Their task is to stay vigilant and use the required tools and precautions to fight all attacks made by the red team.
Discuss and Prepare
To set goals for our exercise, we prepare our teams beforehand. Hence, we set scopes for our testing in order to identify the targeted scenarios.
– Hold meetings with the clients
– Understand their objective for the Purple testing
– Create scopes for the exercise
– Identify targeted scenarios
Execute Attacks
This is where the attacks happen. Both the team take up their specific roles and carry out their tasks.
– The red team attacks the system and the network while the blue team keeps a watch
– The blue team tries to recognize the tools and tactics of the red team during the exercise
Carry Improvements
Based on the detection expertise of the Blue Team, improvements are brought into the picture. At the same time, the red team responds by increasing the sophistication of their attacks.
– The blue team detects the attack
– The red team tries to exploit further use cases by increasing the attack’s strength
– If the blue team stops the attack, a small discussion takes place to understand the changes the blue team can include for improving the detection techniques
Swapping of Red and Blue Team
To attain different perspective for better outlining the possible threats and vulnerabilities, we swap red and blue team frequently to taste the change in attack and defend techniques.
– Swap red and blue teams
Continue Iterative Exercise
The job does not end after just one iteration of the testing exercise. But it gets more complex and thorough.

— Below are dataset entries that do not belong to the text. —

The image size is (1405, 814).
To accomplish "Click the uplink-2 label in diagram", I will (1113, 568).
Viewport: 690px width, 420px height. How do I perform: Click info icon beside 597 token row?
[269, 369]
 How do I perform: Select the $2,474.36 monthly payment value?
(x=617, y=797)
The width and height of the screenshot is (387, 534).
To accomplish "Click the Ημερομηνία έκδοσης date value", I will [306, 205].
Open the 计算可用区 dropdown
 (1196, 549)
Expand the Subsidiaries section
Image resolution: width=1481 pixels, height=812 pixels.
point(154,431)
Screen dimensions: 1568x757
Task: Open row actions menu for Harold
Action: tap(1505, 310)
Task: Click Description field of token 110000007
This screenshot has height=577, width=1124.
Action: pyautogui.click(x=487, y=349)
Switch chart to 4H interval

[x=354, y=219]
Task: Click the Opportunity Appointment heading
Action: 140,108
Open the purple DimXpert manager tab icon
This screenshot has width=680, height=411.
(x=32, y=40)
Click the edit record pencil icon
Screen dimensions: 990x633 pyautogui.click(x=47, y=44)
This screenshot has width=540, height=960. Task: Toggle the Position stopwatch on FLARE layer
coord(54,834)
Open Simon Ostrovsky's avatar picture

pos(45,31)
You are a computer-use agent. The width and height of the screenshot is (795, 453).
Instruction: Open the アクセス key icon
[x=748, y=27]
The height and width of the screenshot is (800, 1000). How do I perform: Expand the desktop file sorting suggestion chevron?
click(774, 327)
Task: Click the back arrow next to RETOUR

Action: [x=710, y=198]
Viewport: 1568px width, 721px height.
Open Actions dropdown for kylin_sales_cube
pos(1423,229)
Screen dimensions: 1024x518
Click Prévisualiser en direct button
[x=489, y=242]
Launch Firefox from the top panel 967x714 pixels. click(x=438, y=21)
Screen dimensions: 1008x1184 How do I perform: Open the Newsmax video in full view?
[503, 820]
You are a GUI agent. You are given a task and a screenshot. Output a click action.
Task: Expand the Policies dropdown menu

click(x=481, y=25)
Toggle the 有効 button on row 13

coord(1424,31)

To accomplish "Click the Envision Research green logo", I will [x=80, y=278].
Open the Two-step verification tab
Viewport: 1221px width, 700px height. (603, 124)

– The blue team improves the detection tactics while the red team increases the attack intensity
– This iteration continues until there is not much left to exploit
– In the meantime, the improvements are continually analysed
– Once the teams agree that there is no scope to further optimize the use cases, the exercise comes to an end
Optimize as per the Findings
After concluding the tests, the teams carry out interactive sessions for analysing valuable findings.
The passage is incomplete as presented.